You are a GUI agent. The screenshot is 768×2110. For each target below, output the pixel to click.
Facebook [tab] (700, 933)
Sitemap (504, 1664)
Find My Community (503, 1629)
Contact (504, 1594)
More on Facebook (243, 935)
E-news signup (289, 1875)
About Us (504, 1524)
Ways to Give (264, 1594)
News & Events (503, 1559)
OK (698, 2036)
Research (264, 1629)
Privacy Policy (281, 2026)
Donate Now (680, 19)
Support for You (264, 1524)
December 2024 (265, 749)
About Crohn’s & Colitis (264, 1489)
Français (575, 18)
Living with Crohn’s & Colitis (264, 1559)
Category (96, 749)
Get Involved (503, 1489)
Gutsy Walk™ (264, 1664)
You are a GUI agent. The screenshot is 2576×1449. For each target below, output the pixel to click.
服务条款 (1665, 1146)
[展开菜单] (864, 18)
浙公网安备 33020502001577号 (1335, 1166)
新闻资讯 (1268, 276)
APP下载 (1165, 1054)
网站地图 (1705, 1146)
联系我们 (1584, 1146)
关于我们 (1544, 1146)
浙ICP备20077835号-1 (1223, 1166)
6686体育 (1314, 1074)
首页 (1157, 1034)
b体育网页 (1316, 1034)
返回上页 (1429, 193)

········

> [TASK STATEMENT] For every line of the data above that contains "target", copy that line.

> [ANSWER SPACE]
You are a GUI agent. The screenshot is 768×2110. For each target below, output the pixel to click.
You are a GUI agent. The screenshot is 2576×1449. For each target below, output the pixel to click.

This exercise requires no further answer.